Of course, the folks at Trinity Yachts are not the only big-time fans of LNG. More to the point, some three years ago, Monaco-based Stephano Pastrovich, the designer behind the trend-setting WallyPower 118 and other Wally vessels, introduced a 325-foot, dual-fuel LNG yacht that Italian shipyard Fincantieri (which has launched a number of LNG-powered commercial vessels over the past few years) was prepared to build—Pastrovich calls her Xvintage.

“But at that time and even today,” he told me on the telephone a few days before I hit the trail for Port Fourchon, “there are no regulations or standards for fueling such a yacht, and not so much infrastructure—and this makes buyers uncomfortable. The superyacht market is very conservative. So no one wants to be first to try LNG, even though there are no technical reasons why it will not succeed, especially in Europe where LNG for marine use is perhaps more accepted and available right now. So sadly we have never built the yacht yet.”

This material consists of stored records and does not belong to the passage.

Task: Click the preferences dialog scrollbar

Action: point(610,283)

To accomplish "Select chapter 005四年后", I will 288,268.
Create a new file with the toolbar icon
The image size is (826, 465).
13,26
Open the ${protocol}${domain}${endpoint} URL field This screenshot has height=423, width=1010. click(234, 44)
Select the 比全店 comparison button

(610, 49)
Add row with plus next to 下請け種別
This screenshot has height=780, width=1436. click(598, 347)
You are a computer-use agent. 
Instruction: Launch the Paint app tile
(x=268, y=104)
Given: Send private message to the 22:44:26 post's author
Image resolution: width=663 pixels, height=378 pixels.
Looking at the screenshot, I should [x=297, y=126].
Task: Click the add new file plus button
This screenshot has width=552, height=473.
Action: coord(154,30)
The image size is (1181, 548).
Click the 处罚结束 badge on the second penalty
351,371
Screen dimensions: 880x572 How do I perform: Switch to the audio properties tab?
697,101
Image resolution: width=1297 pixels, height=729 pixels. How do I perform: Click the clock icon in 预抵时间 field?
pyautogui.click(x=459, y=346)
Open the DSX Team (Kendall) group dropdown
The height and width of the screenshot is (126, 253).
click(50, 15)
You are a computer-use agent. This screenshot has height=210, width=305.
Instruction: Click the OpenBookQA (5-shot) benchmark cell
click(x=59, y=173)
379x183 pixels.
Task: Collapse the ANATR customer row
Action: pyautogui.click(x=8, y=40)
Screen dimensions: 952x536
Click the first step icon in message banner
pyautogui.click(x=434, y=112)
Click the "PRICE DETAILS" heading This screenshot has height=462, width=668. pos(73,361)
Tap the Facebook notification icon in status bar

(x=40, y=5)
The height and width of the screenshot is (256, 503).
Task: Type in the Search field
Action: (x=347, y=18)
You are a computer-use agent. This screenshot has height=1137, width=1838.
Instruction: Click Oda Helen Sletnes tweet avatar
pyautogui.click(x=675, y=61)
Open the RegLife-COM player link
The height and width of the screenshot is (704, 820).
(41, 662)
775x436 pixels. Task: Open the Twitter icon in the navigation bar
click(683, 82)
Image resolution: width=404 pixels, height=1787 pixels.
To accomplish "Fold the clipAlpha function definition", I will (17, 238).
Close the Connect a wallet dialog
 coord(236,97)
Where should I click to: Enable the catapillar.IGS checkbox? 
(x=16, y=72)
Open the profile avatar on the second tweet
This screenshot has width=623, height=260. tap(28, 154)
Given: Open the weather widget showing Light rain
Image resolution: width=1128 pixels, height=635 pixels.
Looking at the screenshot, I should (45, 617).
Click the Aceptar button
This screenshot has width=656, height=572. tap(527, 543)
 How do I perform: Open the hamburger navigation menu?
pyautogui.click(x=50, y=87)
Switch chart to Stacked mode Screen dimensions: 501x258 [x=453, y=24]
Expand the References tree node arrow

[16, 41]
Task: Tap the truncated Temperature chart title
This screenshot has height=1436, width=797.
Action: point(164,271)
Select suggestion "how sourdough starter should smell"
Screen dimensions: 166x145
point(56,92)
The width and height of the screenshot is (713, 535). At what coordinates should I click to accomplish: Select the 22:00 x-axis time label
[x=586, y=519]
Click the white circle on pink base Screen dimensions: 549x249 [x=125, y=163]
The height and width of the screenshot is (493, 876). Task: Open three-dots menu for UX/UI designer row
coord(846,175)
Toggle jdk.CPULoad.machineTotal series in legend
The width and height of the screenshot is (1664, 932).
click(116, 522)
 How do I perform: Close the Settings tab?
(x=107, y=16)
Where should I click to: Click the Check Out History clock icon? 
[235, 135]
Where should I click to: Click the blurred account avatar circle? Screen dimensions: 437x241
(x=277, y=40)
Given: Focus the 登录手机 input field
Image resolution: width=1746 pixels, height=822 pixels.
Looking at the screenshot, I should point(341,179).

I watched the Energy’s LNG bunkering operation from both her wheelhouse and the control module in her engine room. With chief engineer Dwain Brooks and his engineering team gravely but calmly overseeing the entire thing, the transfer of approximately 20,000 gallons of cryogenic fluid from the two trucks took just about three hours. The process seemed to go smoothly.

A rendering of Harvey Gulf International’s new $25 million LNG bunkering facility at Port Fourchon. Soon to be fully operational, according to Harvey,  it is the first such facility in the U.S.

But then, at its conclusion, the same issues that pestered Pastrovich were starting to pester me—exactly how, in the absence of sanctioned, standardized procedures, would a yacht’s crew be able to safely deal with a bunkering operation that entails temperatures of -260 degrees F? And where exactly would such bunkering take place?

With the can-do attitude that characterizes oilfield guys the world over, Detillier made short work of both concerns during a meal we shared with the Energy’s crew shortly before my departure. “Think about it, Bill” he said, “Right now, with the boats and this new bunkering facility, Harvey’s got a very, very substantial amount of money invested in LNG. So trust me, man. The regulations and the infrastructure—they’re gonna come.”

 “Good point,” I replied, as the peach cobbler came around, “And hey, once you guys get LNG going big-time in the oilfield, I can certainly see yachts  comin’ next.”